Source data:
++++++++

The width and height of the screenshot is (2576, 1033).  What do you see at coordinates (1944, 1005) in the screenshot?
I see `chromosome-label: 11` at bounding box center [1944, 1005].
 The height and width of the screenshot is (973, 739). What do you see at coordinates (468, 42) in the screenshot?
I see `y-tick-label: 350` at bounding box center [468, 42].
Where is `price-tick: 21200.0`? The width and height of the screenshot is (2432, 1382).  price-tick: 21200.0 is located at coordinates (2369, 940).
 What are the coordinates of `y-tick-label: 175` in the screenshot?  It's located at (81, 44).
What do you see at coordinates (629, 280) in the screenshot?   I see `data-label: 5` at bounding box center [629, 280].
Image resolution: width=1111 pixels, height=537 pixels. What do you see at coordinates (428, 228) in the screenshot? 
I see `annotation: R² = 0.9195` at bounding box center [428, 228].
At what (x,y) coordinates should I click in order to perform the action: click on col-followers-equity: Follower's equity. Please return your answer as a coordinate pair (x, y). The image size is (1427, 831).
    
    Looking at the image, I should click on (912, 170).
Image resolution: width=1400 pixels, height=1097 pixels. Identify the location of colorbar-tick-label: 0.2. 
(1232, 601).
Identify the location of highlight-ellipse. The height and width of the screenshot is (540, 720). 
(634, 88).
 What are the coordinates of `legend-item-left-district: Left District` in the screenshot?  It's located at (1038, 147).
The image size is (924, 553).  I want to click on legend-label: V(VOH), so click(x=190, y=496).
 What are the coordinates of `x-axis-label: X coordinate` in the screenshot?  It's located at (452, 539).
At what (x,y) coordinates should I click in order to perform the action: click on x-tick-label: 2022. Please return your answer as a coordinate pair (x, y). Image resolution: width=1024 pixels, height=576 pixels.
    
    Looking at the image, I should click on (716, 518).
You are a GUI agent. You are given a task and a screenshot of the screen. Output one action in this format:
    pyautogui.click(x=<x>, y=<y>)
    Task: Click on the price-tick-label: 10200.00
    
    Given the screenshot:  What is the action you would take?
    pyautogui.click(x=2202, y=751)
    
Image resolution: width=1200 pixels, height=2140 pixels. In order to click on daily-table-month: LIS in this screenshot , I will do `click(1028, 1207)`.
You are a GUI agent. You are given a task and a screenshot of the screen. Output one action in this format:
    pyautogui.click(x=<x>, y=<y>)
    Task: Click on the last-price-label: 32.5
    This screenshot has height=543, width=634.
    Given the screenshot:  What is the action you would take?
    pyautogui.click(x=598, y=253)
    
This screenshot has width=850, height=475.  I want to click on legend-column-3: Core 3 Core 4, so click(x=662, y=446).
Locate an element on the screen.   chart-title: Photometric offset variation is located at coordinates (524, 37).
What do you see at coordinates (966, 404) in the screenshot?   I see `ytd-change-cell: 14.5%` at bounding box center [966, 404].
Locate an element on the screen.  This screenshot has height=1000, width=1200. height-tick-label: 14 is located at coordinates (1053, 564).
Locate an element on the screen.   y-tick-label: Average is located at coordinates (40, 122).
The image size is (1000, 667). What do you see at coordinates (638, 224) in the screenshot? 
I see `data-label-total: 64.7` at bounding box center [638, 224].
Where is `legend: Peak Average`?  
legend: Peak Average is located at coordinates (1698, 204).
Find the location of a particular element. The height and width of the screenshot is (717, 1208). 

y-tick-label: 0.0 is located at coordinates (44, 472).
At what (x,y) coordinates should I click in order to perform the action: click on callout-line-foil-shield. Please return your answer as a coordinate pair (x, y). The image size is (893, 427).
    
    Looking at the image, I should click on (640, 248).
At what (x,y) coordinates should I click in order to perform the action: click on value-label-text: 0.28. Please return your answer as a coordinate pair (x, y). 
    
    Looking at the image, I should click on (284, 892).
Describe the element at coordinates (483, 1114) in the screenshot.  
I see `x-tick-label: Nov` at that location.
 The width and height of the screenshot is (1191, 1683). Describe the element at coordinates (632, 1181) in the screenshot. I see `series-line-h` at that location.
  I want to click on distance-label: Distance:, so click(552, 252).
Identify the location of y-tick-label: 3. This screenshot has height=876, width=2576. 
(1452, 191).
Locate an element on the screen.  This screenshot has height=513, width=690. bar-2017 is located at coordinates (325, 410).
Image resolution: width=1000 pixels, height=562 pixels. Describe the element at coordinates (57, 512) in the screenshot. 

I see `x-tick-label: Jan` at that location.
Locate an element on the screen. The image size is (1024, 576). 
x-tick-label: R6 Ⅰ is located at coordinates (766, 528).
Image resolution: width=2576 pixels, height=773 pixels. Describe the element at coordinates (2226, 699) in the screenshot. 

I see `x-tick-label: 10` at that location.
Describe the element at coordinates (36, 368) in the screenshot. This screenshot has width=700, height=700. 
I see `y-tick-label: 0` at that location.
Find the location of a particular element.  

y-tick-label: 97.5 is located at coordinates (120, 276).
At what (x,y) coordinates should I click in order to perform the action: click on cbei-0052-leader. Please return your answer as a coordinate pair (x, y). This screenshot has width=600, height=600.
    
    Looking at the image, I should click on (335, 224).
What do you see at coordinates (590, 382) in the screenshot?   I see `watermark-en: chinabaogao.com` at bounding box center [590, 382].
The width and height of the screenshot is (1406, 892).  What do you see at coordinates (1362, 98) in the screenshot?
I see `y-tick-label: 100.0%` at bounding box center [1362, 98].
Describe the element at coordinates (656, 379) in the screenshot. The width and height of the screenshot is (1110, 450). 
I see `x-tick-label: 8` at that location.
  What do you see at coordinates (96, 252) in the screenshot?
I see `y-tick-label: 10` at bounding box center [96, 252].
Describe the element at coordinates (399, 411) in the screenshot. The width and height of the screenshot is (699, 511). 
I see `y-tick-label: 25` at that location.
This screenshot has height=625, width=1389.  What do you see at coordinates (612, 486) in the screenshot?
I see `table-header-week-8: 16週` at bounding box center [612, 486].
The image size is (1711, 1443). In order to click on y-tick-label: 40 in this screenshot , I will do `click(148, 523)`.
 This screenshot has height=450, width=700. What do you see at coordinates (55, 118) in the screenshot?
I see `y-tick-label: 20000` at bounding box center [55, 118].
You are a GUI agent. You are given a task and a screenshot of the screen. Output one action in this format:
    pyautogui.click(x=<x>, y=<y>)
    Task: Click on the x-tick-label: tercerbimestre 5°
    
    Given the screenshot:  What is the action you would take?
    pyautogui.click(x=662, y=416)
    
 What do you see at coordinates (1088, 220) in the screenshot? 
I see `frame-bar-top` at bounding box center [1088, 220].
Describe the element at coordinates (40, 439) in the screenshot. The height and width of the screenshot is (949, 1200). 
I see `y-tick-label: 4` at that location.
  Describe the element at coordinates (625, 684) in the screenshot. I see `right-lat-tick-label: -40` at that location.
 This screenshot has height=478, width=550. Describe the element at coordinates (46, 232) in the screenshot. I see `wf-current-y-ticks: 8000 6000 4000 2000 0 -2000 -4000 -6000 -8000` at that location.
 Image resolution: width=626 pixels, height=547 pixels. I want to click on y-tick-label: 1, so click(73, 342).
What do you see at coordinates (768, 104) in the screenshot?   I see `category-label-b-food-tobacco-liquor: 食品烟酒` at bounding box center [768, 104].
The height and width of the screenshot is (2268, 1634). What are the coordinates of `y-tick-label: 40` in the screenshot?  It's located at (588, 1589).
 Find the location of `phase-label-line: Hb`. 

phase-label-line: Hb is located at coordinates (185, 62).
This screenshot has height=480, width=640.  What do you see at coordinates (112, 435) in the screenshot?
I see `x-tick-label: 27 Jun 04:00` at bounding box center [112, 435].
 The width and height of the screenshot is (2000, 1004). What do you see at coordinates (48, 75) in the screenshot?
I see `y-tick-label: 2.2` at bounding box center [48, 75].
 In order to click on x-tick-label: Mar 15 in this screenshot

++++++++

**Task item**
Could you update the data starting with the line containing "The width and height of the screenshot is (1406, 892)." and going through the line containing "Image resolution: width=626", changing every "The width and height of the screenshot is" to "The screenshot size is" and leaving everything else unchanged?

**Solution to this task**
The screenshot size is (1406, 892).  What do you see at coordinates (1362, 98) in the screenshot?
I see `y-tick-label: 100.0%` at bounding box center [1362, 98].
Describe the element at coordinates (656, 379) in the screenshot. The screenshot size is (1110, 450). 
I see `x-tick-label: 8` at that location.
  What do you see at coordinates (96, 252) in the screenshot?
I see `y-tick-label: 10` at bounding box center [96, 252].
Describe the element at coordinates (399, 411) in the screenshot. The screenshot size is (699, 511). 
I see `y-tick-label: 25` at that location.
This screenshot has height=625, width=1389.  What do you see at coordinates (612, 486) in the screenshot?
I see `table-header-week-8: 16週` at bounding box center [612, 486].
The image size is (1711, 1443). In order to click on y-tick-label: 40 in this screenshot , I will do `click(148, 523)`.
 This screenshot has height=450, width=700. What do you see at coordinates (55, 118) in the screenshot?
I see `y-tick-label: 20000` at bounding box center [55, 118].
You are a GUI agent. You are given a task and a screenshot of the screen. Output one action in this format:
    pyautogui.click(x=<x>, y=<y>)
    Task: Click on the x-tick-label: tercerbimestre 5°
    
    Given the screenshot:  What is the action you would take?
    pyautogui.click(x=662, y=416)
    
 What do you see at coordinates (1088, 220) in the screenshot? 
I see `frame-bar-top` at bounding box center [1088, 220].
Describe the element at coordinates (40, 439) in the screenshot. The height and width of the screenshot is (949, 1200). 
I see `y-tick-label: 4` at that location.
  Describe the element at coordinates (625, 684) in the screenshot. I see `right-lat-tick-label: -40` at that location.
 This screenshot has height=478, width=550. Describe the element at coordinates (46, 232) in the screenshot. I see `wf-current-y-ticks: 8000 6000 4000 2000 0 -2000 -4000 -6000 -8000` at that location.
 Image resolution: width=626 pixels, height=547 pixels. I want to click on y-tick-label: 1, so click(73, 342).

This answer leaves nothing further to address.